Bas-Saint-Laurent : la fin des petits commerces

Le quart des localités de moins de 1000 habitants n'ont plus aucun commerce de détail
L’ex-épicerie Bérubé de Saint-Valérien, maintenant fermée. (Photo : Bruno St-Pierre)

La désertification commerciale s’accélère dans les petites municipalités du Bas-Saint-Laurent. Selon les plus récentes données de l’Institut de la statistique du Québec, près du quart des localités de moins de 1000 habitants dans la région ne comptent plus aucun commerce de détail. 

Sur les 73 municipalités de cette taille recensées par le ministère des Affaires municipales, 18 se retrouvent aujourd’hui sans dépanneur, épicerie ou station-service, soit 24,7 %.

La disparition de ces commerces de proximité constitue un signal d’alarme pour la vitalité économique et sociale des villages.

La présence de services de base comme une épicerie ou une station-service fait partie des 17 indicateurs d’occupation et de vitalité des territoires retenus par le gouvernement du Québec.

Ces critères servent à mesurer notamment l’évolution démographique, l’accès à l’emploi, la richesse collective et la qualité de vie.

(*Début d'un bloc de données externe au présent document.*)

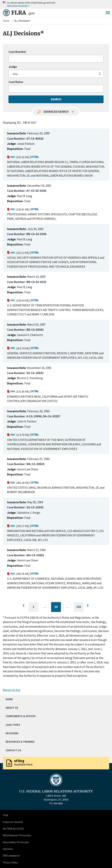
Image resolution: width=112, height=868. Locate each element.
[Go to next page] (88, 606)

Une tendance en croissance depuis 20 ans

En 2006, une dizaine des 70 petites localités de la région n’avaient déjà plus de commerce. Depuis, le vieillissement de la population et la baisse démographique ont contribué à l’élargissement de cette catégorie de villages sans services de proximité.

Le phénomène touche désormais toutes les régions du Québec, mais le Bas-Saint-Laurent détient le triste record du plus grand nombre de localités de moins de 1000 habitants.

Les MRC de La Matapédia, de La Mitis et de Kamouraska concentrent à elles seules près des trois quarts des villages considérés comme « dévitalisés » dans la région.

Des impacts sociaux préoccupants

Pour le préfet de la MRC de La Mitis, Bruno Paradis, la situation est critique.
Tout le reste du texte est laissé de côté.